[Opening Available data section]
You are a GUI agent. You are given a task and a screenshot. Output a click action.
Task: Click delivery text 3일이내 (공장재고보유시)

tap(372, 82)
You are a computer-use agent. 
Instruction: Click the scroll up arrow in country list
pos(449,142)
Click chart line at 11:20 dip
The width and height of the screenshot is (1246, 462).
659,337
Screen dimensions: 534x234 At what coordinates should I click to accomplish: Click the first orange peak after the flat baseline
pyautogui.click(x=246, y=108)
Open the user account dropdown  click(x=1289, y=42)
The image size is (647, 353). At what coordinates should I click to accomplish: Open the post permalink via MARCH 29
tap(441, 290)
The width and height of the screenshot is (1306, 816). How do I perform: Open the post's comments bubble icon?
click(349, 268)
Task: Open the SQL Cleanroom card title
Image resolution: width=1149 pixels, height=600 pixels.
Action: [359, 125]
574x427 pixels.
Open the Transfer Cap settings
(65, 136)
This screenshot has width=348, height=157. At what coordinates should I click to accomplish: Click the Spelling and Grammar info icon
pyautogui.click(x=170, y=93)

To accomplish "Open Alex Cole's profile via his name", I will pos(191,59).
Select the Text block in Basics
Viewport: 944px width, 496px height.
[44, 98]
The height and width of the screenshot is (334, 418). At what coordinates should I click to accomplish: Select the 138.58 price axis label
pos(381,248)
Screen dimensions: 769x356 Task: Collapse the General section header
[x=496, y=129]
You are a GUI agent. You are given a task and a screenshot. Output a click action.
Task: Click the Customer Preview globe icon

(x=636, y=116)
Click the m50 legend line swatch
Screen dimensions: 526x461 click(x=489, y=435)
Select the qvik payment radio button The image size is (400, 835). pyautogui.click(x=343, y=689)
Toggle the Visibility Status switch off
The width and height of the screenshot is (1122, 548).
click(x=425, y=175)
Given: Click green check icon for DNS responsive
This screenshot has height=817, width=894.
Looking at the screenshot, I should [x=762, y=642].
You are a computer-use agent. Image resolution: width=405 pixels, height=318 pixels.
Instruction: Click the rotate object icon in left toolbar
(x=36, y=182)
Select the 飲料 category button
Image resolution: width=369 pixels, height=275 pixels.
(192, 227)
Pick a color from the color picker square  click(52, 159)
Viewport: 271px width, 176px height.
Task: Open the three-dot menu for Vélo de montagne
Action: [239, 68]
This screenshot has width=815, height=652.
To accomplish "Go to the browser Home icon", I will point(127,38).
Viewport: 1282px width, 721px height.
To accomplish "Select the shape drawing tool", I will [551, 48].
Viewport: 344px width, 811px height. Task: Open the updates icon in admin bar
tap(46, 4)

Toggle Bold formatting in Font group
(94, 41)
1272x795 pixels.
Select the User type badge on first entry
[Closing Available data section]
Task brief
Exactly as written above, copy out all the records.

Answer box
You are a GUI agent. You are given a task and a screenshot. Output a click action.
Task: Click delivery text 3일이내 (공장재고보유시)

tap(372, 82)
You are a computer-use agent. 
Instruction: Click the scroll up arrow in country list
pos(449,142)
Click chart line at 11:20 dip
The width and height of the screenshot is (1246, 462).
659,337
Screen dimensions: 534x234 At what coordinates should I click to accomplish: Click the first orange peak after the flat baseline
pyautogui.click(x=246, y=108)
Open the user account dropdown  click(x=1289, y=42)
The image size is (647, 353). At what coordinates should I click to accomplish: Open the post permalink via MARCH 29
tap(441, 290)
The width and height of the screenshot is (1306, 816). How do I perform: Open the post's comments bubble icon?
click(349, 268)
Task: Open the SQL Cleanroom card title
Image resolution: width=1149 pixels, height=600 pixels.
Action: [359, 125]
574x427 pixels.
Open the Transfer Cap settings
(65, 136)
This screenshot has width=348, height=157. At what coordinates should I click to accomplish: Click the Spelling and Grammar info icon
pyautogui.click(x=170, y=93)

To accomplish "Open Alex Cole's profile via his name", I will pos(191,59).
Select the Text block in Basics
Viewport: 944px width, 496px height.
[44, 98]
The height and width of the screenshot is (334, 418). At what coordinates should I click to accomplish: Select the 138.58 price axis label
pos(381,248)
Screen dimensions: 769x356 Task: Collapse the General section header
[x=496, y=129]
You are a GUI agent. You are given a task and a screenshot. Output a click action.
Task: Click the Customer Preview globe icon

(x=636, y=116)
Click the m50 legend line swatch
Screen dimensions: 526x461 click(x=489, y=435)
Select the qvik payment radio button The image size is (400, 835). pyautogui.click(x=343, y=689)
Toggle the Visibility Status switch off
The width and height of the screenshot is (1122, 548).
click(x=425, y=175)
Given: Click green check icon for DNS responsive
This screenshot has height=817, width=894.
Looking at the screenshot, I should [x=762, y=642].
You are a computer-use agent. Image resolution: width=405 pixels, height=318 pixels.
Instruction: Click the rotate object icon in left toolbar
(x=36, y=182)
Select the 飲料 category button
Image resolution: width=369 pixels, height=275 pixels.
(192, 227)
Pick a color from the color picker square  click(52, 159)
Viewport: 271px width, 176px height.
Task: Open the three-dot menu for Vélo de montagne
Action: [239, 68]
This screenshot has width=815, height=652.
To accomplish "Go to the browser Home icon", I will point(127,38).
Viewport: 1282px width, 721px height.
To accomplish "Select the shape drawing tool", I will [551, 48].
Viewport: 344px width, 811px height. Task: Open the updates icon in admin bar
tap(46, 4)

Toggle Bold formatting in Font group
(94, 41)
1272x795 pixels.
Select the User type badge on first entry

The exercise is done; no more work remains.